Tout n'est qu'une question de respect

Les conflits au travail sont inévitables, mais ceux qui se produisent au CERN sont-ils différents de ceux des autres organisations ? Des problèmes interpersonnels surgissent lorsque des personnes ne partagent pas les mêmes objectifs ou valeurs, ou ne perçoivent pas les choses de la même façon. Mais, le fait de travailler dans un environnement essentiellement technique signifie-t-il que nous gérons ces conflits différemment ?

Bien qu'il n'existe aucun lien clair de cause à effet permettant de répondre à cette question, certains schémas pourraient procéder d'aspects propres à notre culture organisationnelle.

« Les personnes qui travaillent au CERN sont brillantes : toutes ont leurs propres idées sur comment les choses devraient être faites, et aucune n'est prête à en démordre... »

« Nous n'avons pas droit à l'erreur. Dès lors, difficile d'admettre que l'on s'est trompé... ou de demander de l'aide ! »
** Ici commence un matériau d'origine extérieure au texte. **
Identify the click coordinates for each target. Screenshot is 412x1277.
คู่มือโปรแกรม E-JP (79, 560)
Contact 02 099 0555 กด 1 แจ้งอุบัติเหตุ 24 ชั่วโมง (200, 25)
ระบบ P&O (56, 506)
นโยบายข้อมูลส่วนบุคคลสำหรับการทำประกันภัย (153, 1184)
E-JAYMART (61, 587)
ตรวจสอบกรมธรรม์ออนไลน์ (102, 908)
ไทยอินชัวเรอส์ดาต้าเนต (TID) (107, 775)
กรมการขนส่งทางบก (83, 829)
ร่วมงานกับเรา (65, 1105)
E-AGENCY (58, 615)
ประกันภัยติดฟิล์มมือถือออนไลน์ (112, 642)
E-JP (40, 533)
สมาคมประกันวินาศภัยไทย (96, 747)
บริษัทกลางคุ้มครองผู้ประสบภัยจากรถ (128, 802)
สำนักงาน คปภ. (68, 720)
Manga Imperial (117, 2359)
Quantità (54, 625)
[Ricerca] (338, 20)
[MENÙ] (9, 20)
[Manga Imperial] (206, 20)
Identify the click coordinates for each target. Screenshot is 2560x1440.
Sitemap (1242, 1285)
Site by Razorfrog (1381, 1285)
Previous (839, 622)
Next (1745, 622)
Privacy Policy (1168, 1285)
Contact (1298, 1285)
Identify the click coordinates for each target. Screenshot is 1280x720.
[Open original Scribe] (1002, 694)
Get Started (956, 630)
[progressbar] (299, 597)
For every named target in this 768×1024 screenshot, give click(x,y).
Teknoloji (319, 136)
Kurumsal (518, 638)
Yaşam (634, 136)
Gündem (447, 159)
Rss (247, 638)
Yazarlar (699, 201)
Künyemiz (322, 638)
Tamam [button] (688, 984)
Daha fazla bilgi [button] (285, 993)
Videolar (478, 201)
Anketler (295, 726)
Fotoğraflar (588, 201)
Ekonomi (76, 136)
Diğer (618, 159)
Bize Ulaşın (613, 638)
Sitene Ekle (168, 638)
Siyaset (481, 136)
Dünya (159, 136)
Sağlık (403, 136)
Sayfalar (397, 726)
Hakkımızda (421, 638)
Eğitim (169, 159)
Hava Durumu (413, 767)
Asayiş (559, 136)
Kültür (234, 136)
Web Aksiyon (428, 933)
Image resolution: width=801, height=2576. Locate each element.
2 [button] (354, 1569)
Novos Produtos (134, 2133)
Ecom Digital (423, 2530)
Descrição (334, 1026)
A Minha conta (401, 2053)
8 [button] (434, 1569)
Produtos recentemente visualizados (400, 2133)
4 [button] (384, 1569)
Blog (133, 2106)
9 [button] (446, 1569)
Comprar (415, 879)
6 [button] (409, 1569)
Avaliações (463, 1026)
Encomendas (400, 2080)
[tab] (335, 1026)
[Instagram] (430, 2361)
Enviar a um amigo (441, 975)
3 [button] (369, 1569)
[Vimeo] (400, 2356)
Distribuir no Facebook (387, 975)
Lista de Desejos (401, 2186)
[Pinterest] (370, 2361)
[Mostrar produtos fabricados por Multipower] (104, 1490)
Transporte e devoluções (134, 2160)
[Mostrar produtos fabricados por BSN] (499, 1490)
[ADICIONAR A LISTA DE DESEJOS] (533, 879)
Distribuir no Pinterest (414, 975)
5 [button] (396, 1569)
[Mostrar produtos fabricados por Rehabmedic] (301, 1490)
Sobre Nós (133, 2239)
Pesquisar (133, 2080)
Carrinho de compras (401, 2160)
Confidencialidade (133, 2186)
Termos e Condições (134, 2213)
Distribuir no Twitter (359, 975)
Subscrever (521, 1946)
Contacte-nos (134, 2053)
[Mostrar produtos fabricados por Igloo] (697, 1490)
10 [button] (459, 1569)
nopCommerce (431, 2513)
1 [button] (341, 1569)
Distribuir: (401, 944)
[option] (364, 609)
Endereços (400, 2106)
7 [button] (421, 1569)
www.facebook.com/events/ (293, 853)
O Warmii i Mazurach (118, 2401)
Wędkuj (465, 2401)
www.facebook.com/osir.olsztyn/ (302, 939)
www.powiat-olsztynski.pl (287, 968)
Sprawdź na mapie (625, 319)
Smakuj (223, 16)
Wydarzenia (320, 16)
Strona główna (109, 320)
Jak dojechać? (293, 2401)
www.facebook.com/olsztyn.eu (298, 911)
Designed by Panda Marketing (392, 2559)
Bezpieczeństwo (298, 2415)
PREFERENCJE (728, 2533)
Ces propos, entendus dans le bureau de l'ombud, révèlent un environnement extrêmement compétitif, où chacun campe sur ses positions, et où tout compromis est perçu comme un signe de faiblesse ou d'échec. Il arrive pourtant parfois qu'une solution viable sur le plan scientifique ou technique doive être abandonnée au profit d'une autre légèrement moins satisfaisante, mais qui tient compte d'autres facteurs tels que les délais et le budget. D'autres fois, pour limiter les pertes, nous devons revenir sur une décision technique qui ne donne pas les résultats attendus ; nous n'avons alors d'autre choix que de changer de stratégie. Camper sur ses positions et refuser d'envisager d'autres solutions entraîne des difficultés qui s'accentuent avec le temps et finissent par diviser. Elles sont également source d'inefficacité, ce qui, à terme engendre de la frustration et démotive toutes les personnes concernées. La situation se dégrade alors rapidement. La question qui était à l'origine d'ordre technique a pris une tournure émotionnelle et doit donc à présent être abordée différemment.

Relever des défis techniques fait partie de notre quotidien au CERN. Nous avons l'habitude de nous concentrer sur le problème et de faire notre possible pour le résoudre, que ce soit par des méthodes testées et éprouvées ou par de nouvelles techniques acquises sur le terrain.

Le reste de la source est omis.